C. I began only watching films my boyfriend had already seen to try avoid triggers because TV and films were one of the most common ways to trigger flashbacks. I felt sick if I saw a packet of Marlboro Lights so I asked my friends to try avoid leaving the packet out when I was around. I went out of my way to avoid where his family worked or lived. I avoided canals, pizza, anything to do with Afghanistan… After court I also began avoiding passing courts and police stations and watching police or law programmes (including Judge Judy!) My life was basically organised around avoiding every possible trigger I could think of. It was frustrating and limiting for both me and those close to me.

D.

(1) I don’t think I have an inability to recall any important aspects of the period of exposure to the stressor.

(2)

a) I found it really difficult to fall asleep because I was scared of having nightmares. I often only slept in the day, when I felt safer. When I did sleep, the nightmares sometimes woke me up.
b) I don’t think I experienced irritability or outbursts of anger although you might have to ask those who were around me at the time.
c) I was doing my A Levels and then a degree in the years after the rape. I often found it difficult to concentrate, especially when the topics were triggering, for example two of the set texts in A Level English included rapes and my psychology and law module talked a lot about tactics used by barristers.
d) I was always on the lookout for danger, scanning every situation and doubting the motivations of people around me. It went beyond just looking out for danger. I was always planning exactly how I would react to the imagined situations.
e) Exaggerated startle response is still very much with me now. I jump at every little thing. People often find it amusing. I’ve learnt to laugh it off and consider it a quirk but it doesn’t change the fact my heart pounds in my chest and I immediately begin sweating.

Treatment

PTSD is distressing but there are treatments available.

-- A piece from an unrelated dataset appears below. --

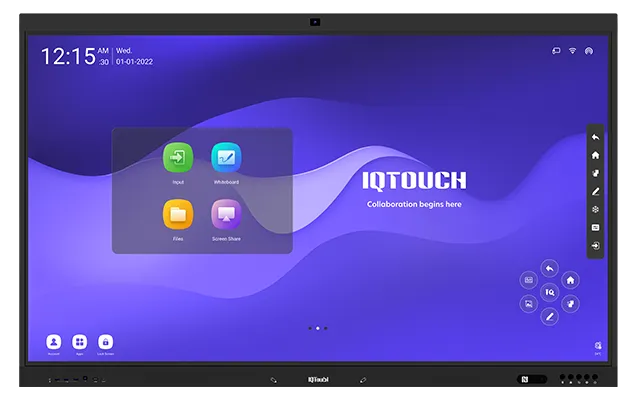
Task: Open the green Input app
Action: click(x=178, y=158)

EMDR (eye movement desesnitisation and reprocessing) is recommended by the National Institute of Health and Clinical Excellence (NICE) for PTSD. It involves thinking about the traumatic event while receiving sensory input, such as eye movements. It is not something I have experience of so I recommend you do your own research if you are considering it.

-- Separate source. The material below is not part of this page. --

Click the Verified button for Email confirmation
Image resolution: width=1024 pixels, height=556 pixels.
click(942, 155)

NICE also recommend CBT (cognitive behavioural therapy) as a treatment for PTSD. I had group CBT at The Havens and found it was really helpful, although initially it made my symptoms worse. It was explained to me that this is common but if you can ride it out, it will eventually help the memories to lose some of their power (I will discuss this more in my post about memory and PTSD).

I had a very long period of psychoanalytic psychotherapy which helped me look at the impact the rape had on my world view and helped me manage my other mental health issues. Once my other issues were more under control, I was more able to deal with what had happened to me.

I also had a brief period of existential psychotherapy to look at my relationship issues and how my experience of rape had impacted my sexuality.

There are so many different types of psychological therapy. Some will suit some people better than others so if the first type you try doesn’t help, it might still be worth trying another.

Medication, such as antidepressants, might also help lessen PTSD symptoms. I personally haven’t found this, but they did help get my bipolar disorder more under control which helped me have the strength to work on the PTSD symptoms.

Self help

Some techniques I have used to manage my PTSD symptoms include talking to myself (saying things like “You are safe. It was in the past”), helping myself stay in the present by feeling the fabric of my clothes or things around me, and both creative and autobiographical writing. Writing out what happened was really difficult but going through it from start to finish helped me to process the memories (I’ll write more about this in my post on memory and PTSD).

Everybody is different so, unsurprisingly, each person will find different things that help.

PTSD is a distressing reaction to rape (and other traumas) but many people recover and, even if a person does not completely recover, things can improve.